The Iceland plume is a mantle plume under Iceland that carries hot material from deep within the Earth's mantle upwards to the crust. The rising hot material weakens the lithosphere, making the separation of plates easier. The flow of hot plume material creates volcanism under the continental lithosphere. Iceland extends across the Mid-Atlantic Ridge. The Mid-Atlantic Ridge is a divergent plate boundary, and it separates the Eurasian and North American plates. The ages of the earliest volcanic rocks from this plume lie in the late Paleocene, and both sides of the Atlantic Ocean contain these rocks. Since these rocks have been dated to the late Paleocene, this lines up with the time of breakup of the North Atlantic continent, so some think it could have been a contributing factor.

===Plate tectonics===
This theory views volcanism as the resultant of lithospheric processes rather than heat from the mantle rising up. Instead of heat coming up from deep in the mantle, volcanic anomalies come from a shallow source. Volcanism thus occurs where the crust is easier to break up because it has been stretched by lithospheric extension, allowing melt to reach the surface. Volcanic anomalies are created by plate tectonics such as spreading plate boundaries or subduction zones. The location of the volcanism is governed by the stress field in the plate and the amount of melt is governed by the fusibility of the mantle beneath. Plate tectonics can explain most of the volcanism on Earth.

==Active vs. passive plates==
Active rifting, such as is formed by the Iceland plume, is driven by hotspot or mantle plume activity. From deep within the Earth, hot mantle rises to force doming of the crust.
This causes thinning of the crust and lithosphere, then melting and underplating occur. Finally, there is rifting at the crest of the domed crust and volcanism occurs. In passive rifting, driven by plate tectonics, the crust and lithosphere extend as a result of plate boundary forces such as slab pull. Far field stresses thin the crust and lithospheric mantle, and hot asthenospheric mantle passively enters the thinned area. The upwelling of asthenosphere is not involved in the actual rifting process. The upward flow of the asthenosphere results in decompression melting, magmatic underplating and some volcanism that may occur in the rift area.
——————————
— INSTRUCTIONS TO FOLLOW —
According to the text on the Iceland plume, which two plates does the Mid-Atlantic Ridge separate?

— DATA BLOCK —
——————————
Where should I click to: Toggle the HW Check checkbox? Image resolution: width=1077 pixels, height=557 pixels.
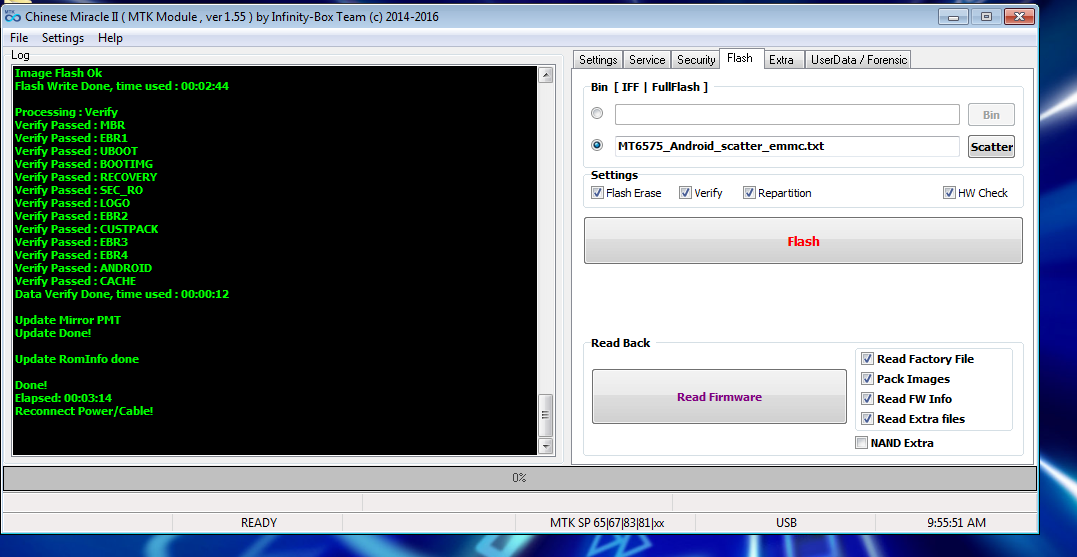pyautogui.click(x=949, y=193)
——————————
— SOLUTION TO THIS TASK —
The Eurasian and North American plates.